— start of TEXT PROVIDED —

EX-10.1 4 ea024708601ex10-1_allot.htm AMENDMENT TO CONVERTIBLE PROMISSORY NOTE, DATED JUNE 24, 2025

Exhibit 10.1

 

AMENDMENT TO CONVERTIBLE PROMISSORY NOTE

 

THIS AMENDMENT TO CONVERTIBLE PROMISSORY NOTE (this “Amendment”) is made as of this June 24, 2025 by and between Allot Ltd., an Israeli company (the “Company”), and Lynrock Lake Master Fund LP, a Cayman Islands Exempted Limited Partnership (“Lynrock” and, together with the Company, the “Parties”).

 

RECITALS

 

WHEREAS, the Company and Lynrock entered into a Securities Purchase Agreement (this “Agreement”) dated as of February 14, 2022 pursuant to which the Company issued to Lynrock a convertible promissory note (the “Note”) of face value $40.0 million dated February 17, 2022; and

 

WHEREAS, the Parties have entered into this Amendment to the Note in order to facilitate the potential repayment of the Note under the terms and conditions set forth herein.

 

NOW THEREFORE, in consideration of the terms, conditions and covenants set forth below, and other good and valuable consideration, the receipt and sufficiency of which is hereby acknowledged, the parties, intending to be legally bound hereby, promise and agree as follows.

 

AGREEMENT

 

1. Interpretation. Capitalized terms used but not otherwise defined herein shall have the meanings ascribed to such terms in the Note. The foregoing recitals are incorporated by this reference and made a part of this Amendment. Unless otherwise provided herein, all section references herein are to the corresponding sections in this Amendment.

— end of TEXT PROVIDED —
— start of INFORMATION PROVIDED —

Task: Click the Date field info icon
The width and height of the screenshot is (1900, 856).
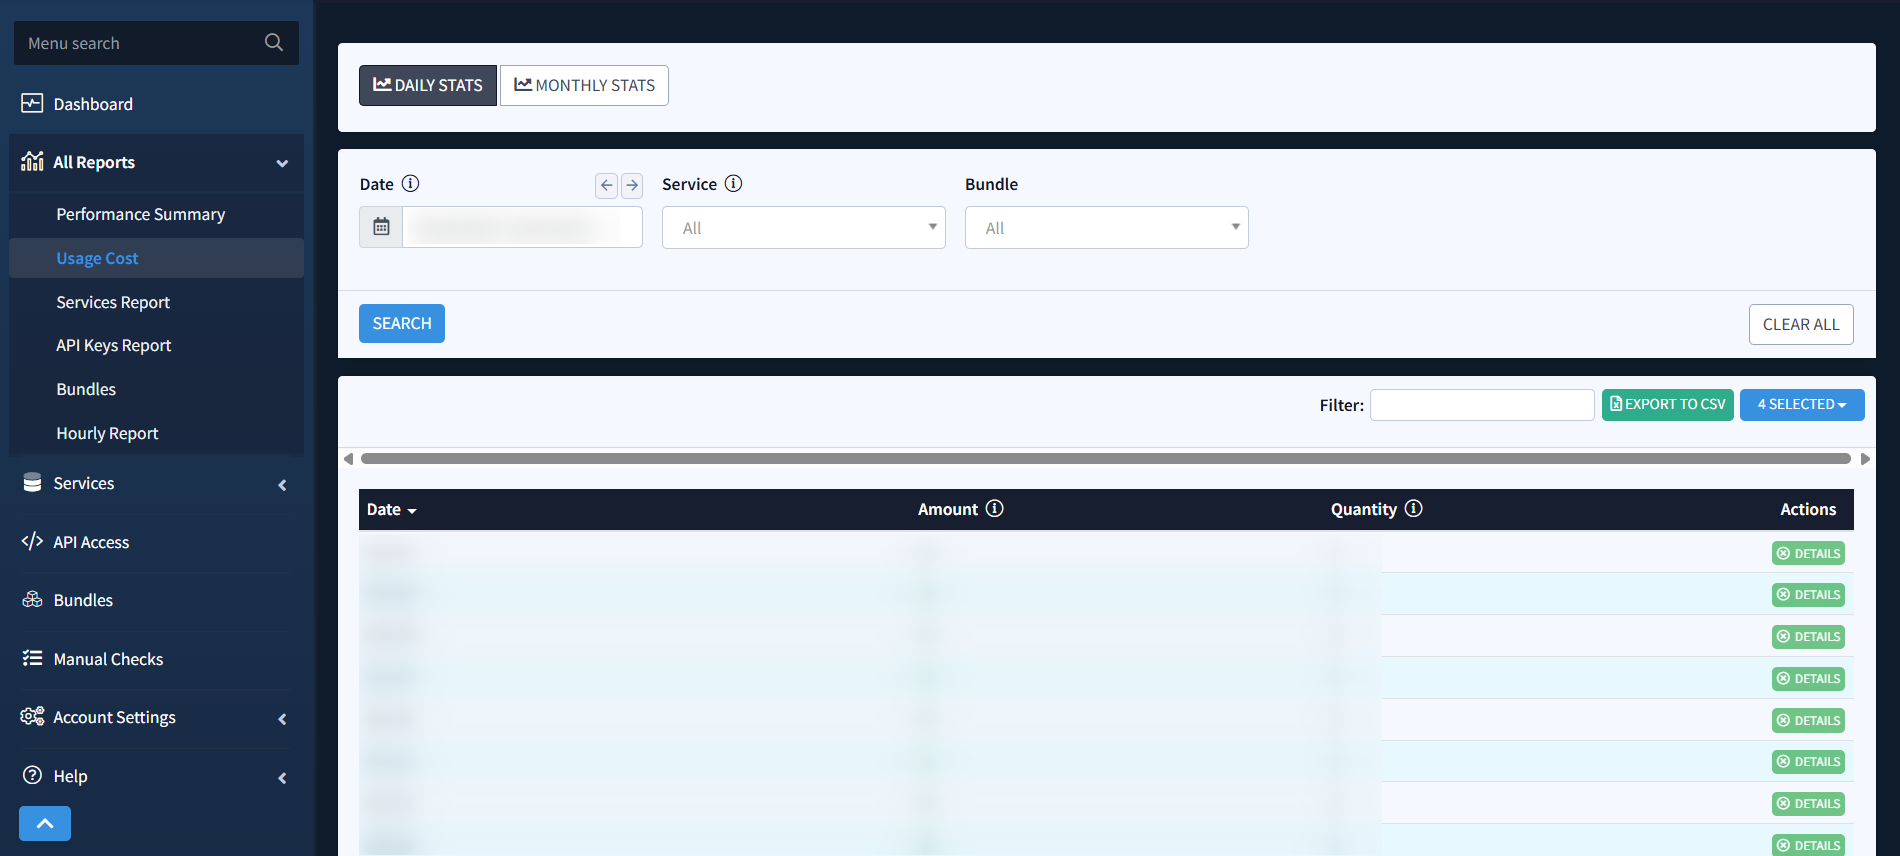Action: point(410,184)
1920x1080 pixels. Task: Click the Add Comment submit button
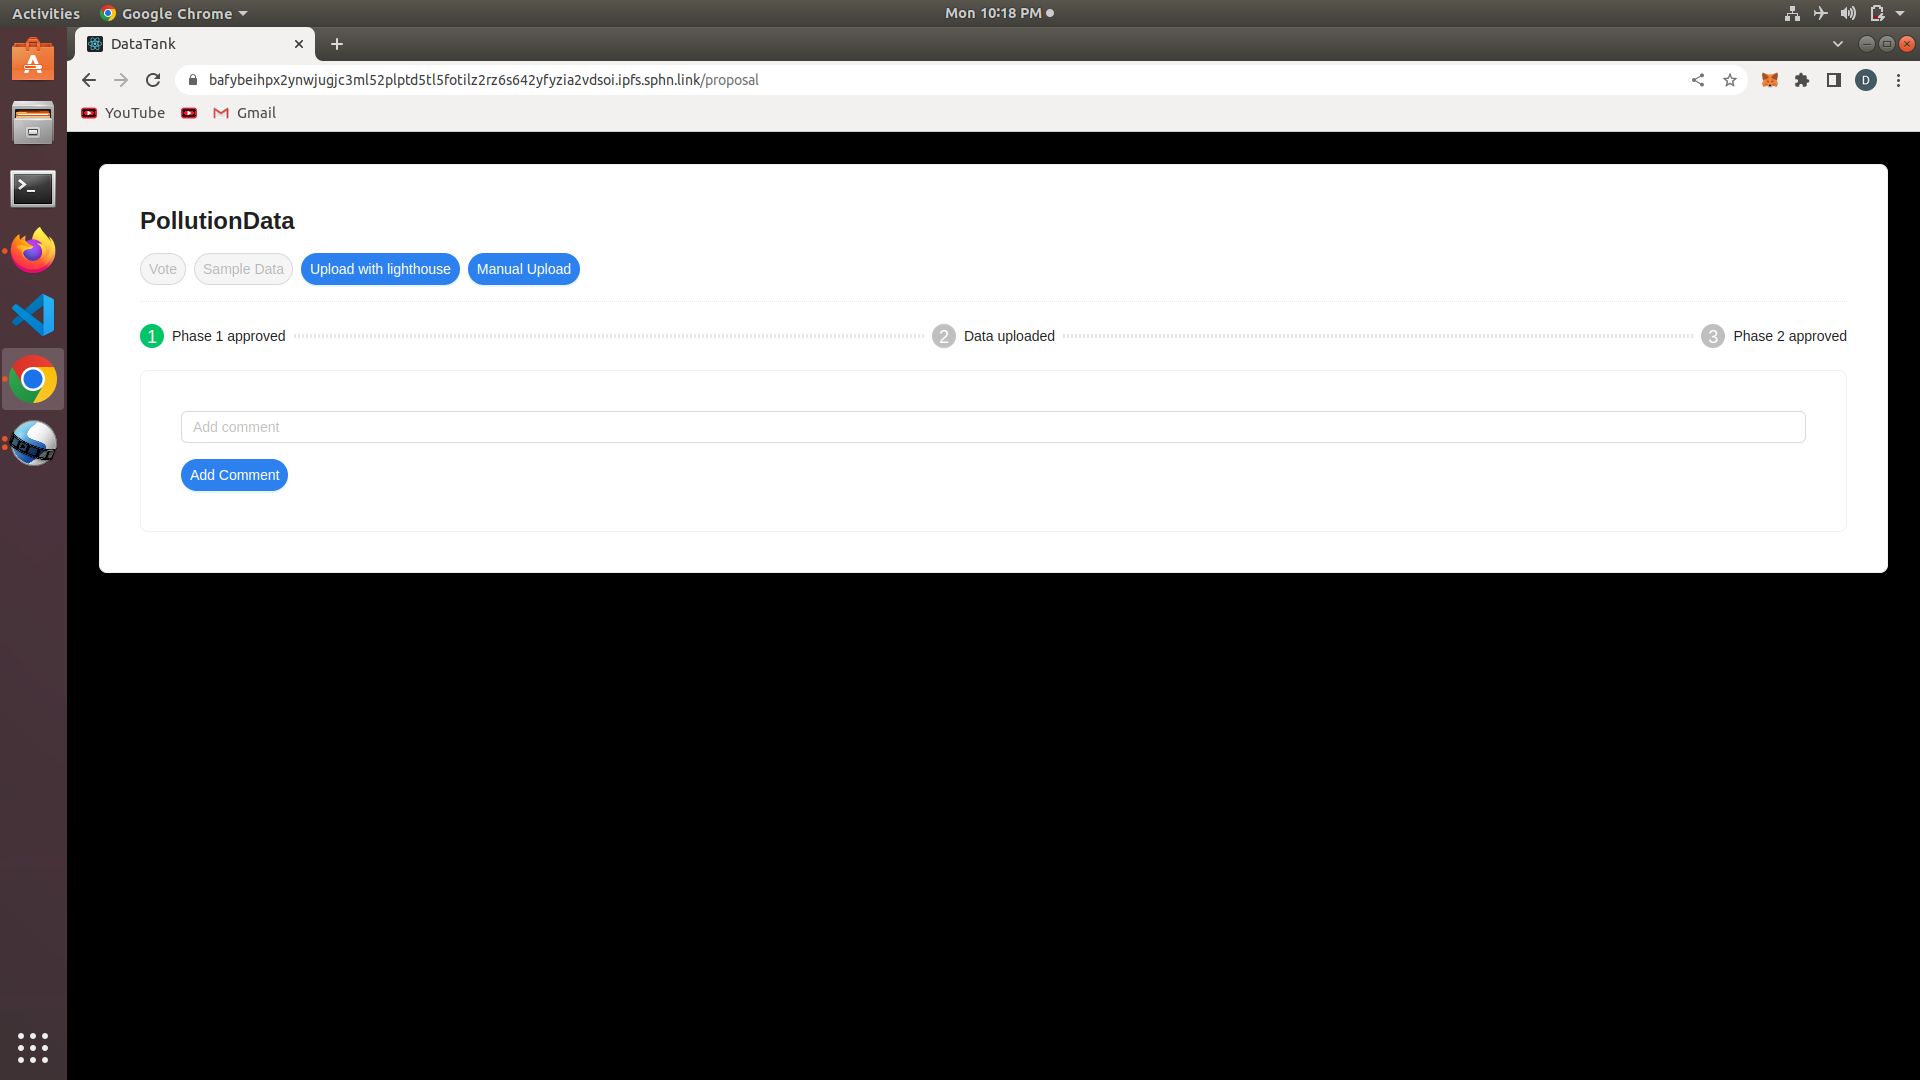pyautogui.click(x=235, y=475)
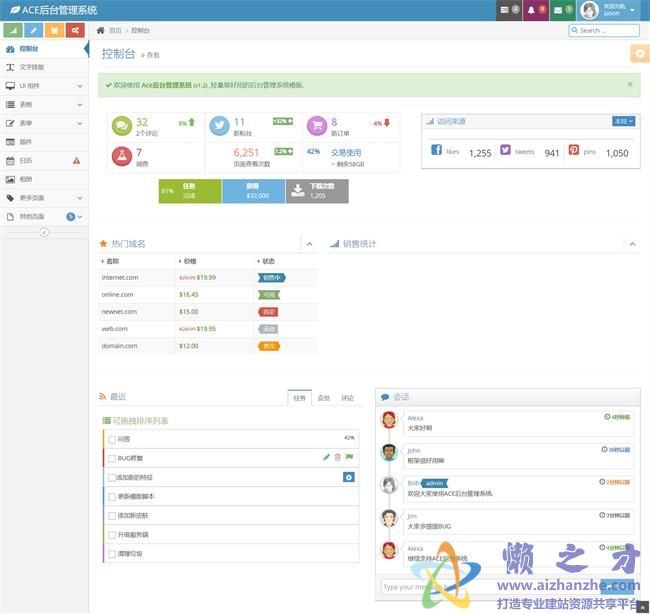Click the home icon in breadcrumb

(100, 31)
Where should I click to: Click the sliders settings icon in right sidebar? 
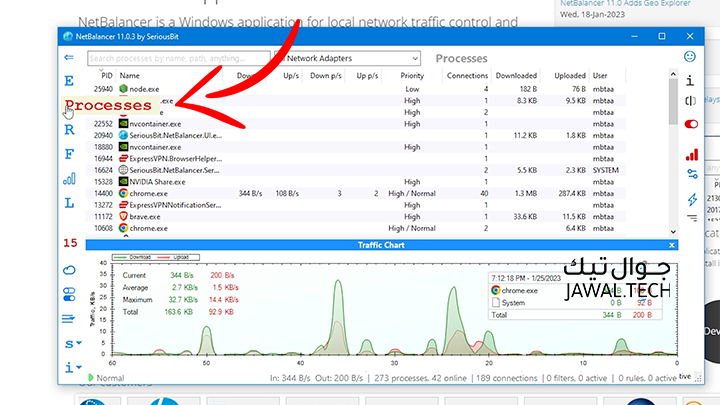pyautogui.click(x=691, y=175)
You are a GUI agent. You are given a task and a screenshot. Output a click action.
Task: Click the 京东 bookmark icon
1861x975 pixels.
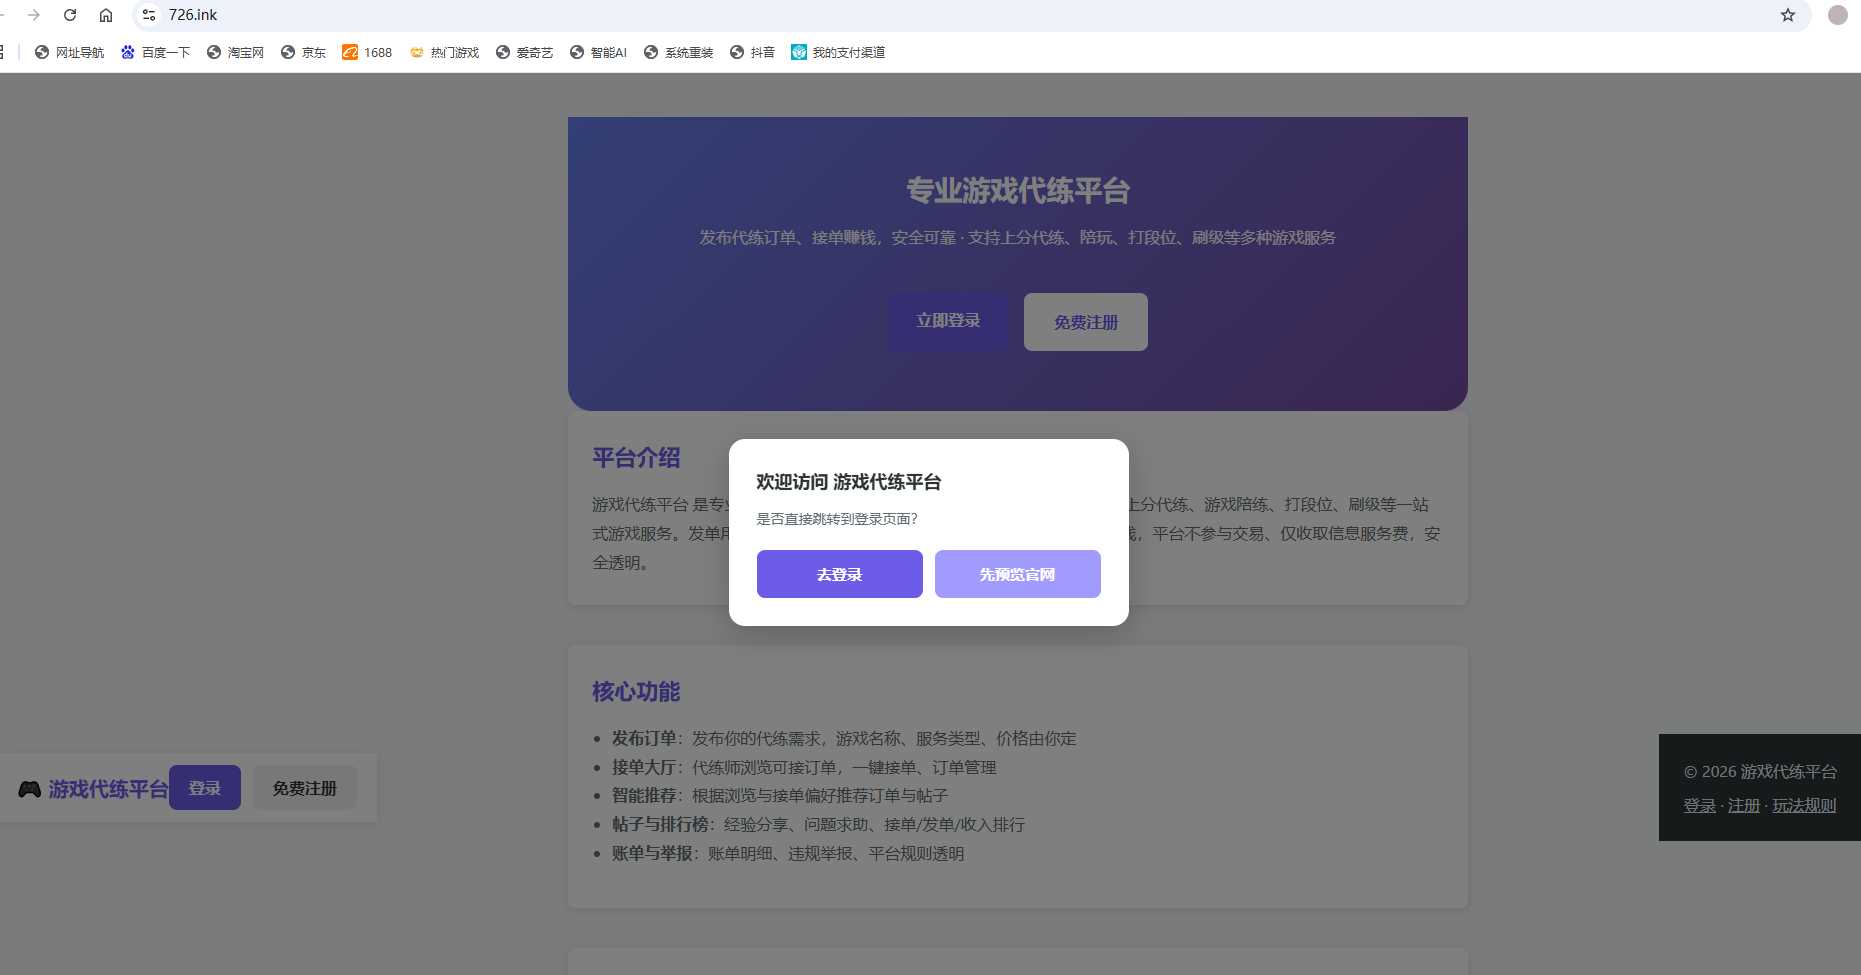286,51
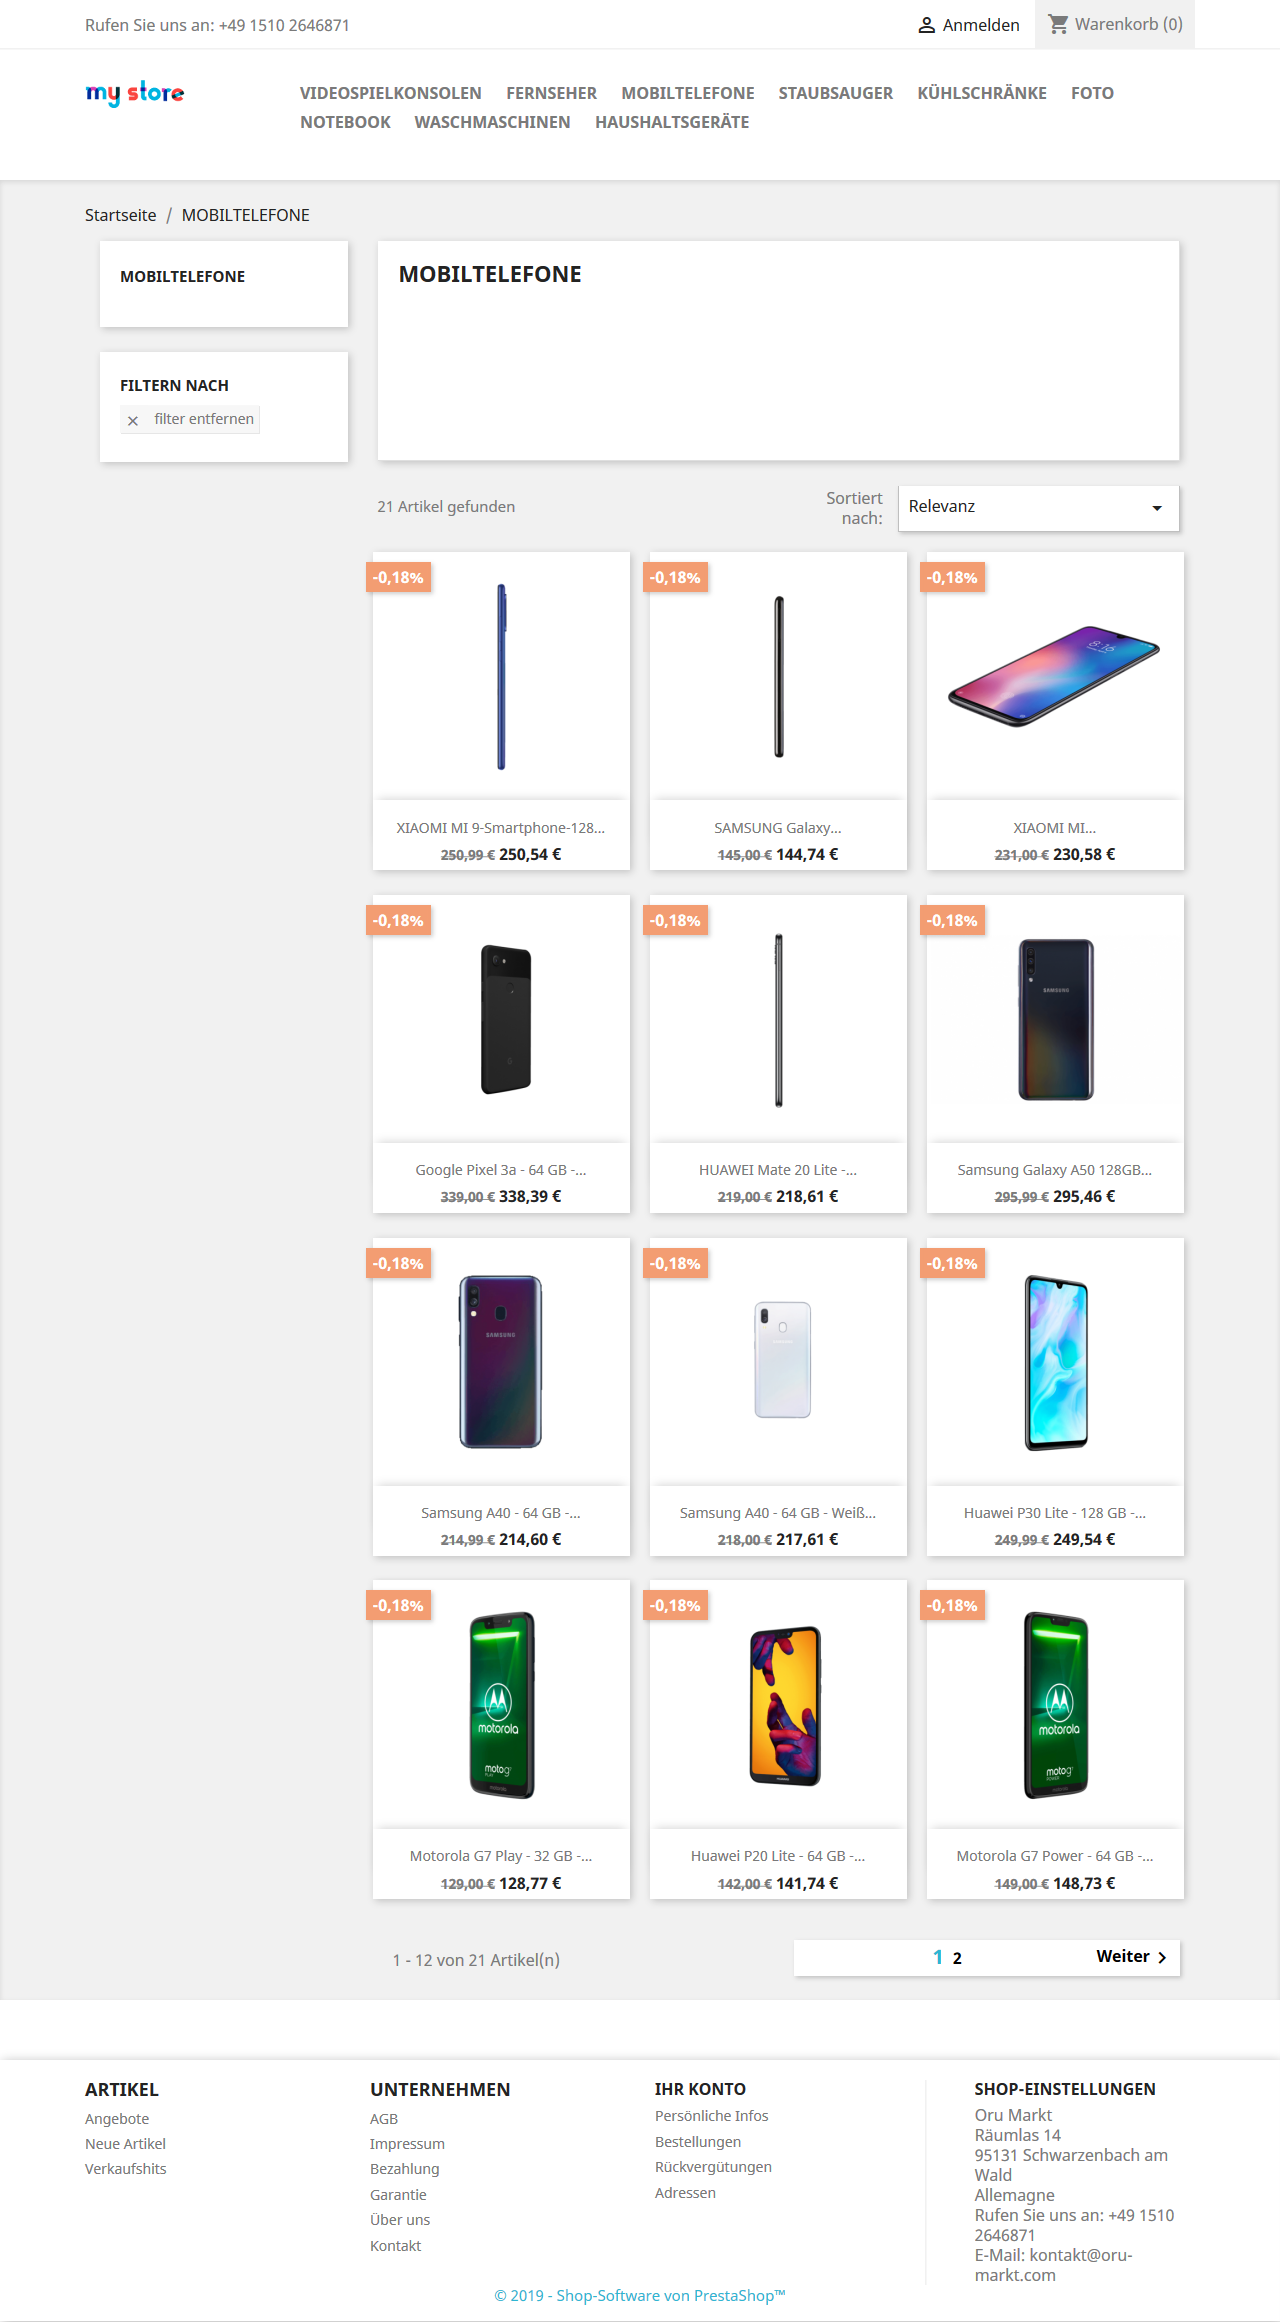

— end of INFORMATION PROVIDED —

__WHAT YOU WILL DO__
a – Answer these questions using the note amendment:
(i) What is the face value of the convertible promissory note?
(ii) What date does the Securities Purchase Agreement carry?
(iii) What kind of entity is Lynrock Lake Master Fund LP?
b – Reproduce, word for word, the stretch of the note amendment from "WHEREAS, the Parties" through "in this Amendment.".

__OUTPUTS BY TASK__
a –
(i) $40.0 million
(ii) February 14, 2022
(iii) A Cayman Islands Exempted Limited Partnership

b –
WHEREAS, the Parties have entered into this Amendment to the Note in order to facilitate the potential repayment of the Note under the terms and conditions set forth herein.

 

NOW THEREFORE, in consideration of the terms, conditions and covenants set forth below, and other good and valuable consideration, the receipt and sufficiency of which is hereby acknowledged, the parties, intending to be legally bound hereby, promise and agree as follows.

 

AGREEMENT

 

1. Interpretation. Capitalized terms used but not otherwise defined herein shall have the meanings ascribed to such terms in the Note. The foregoing recitals are incorporated by this reference and made a part of this Amendment. Unless otherwise provided herein, all section references herein are to the corresponding sections in this Amendment.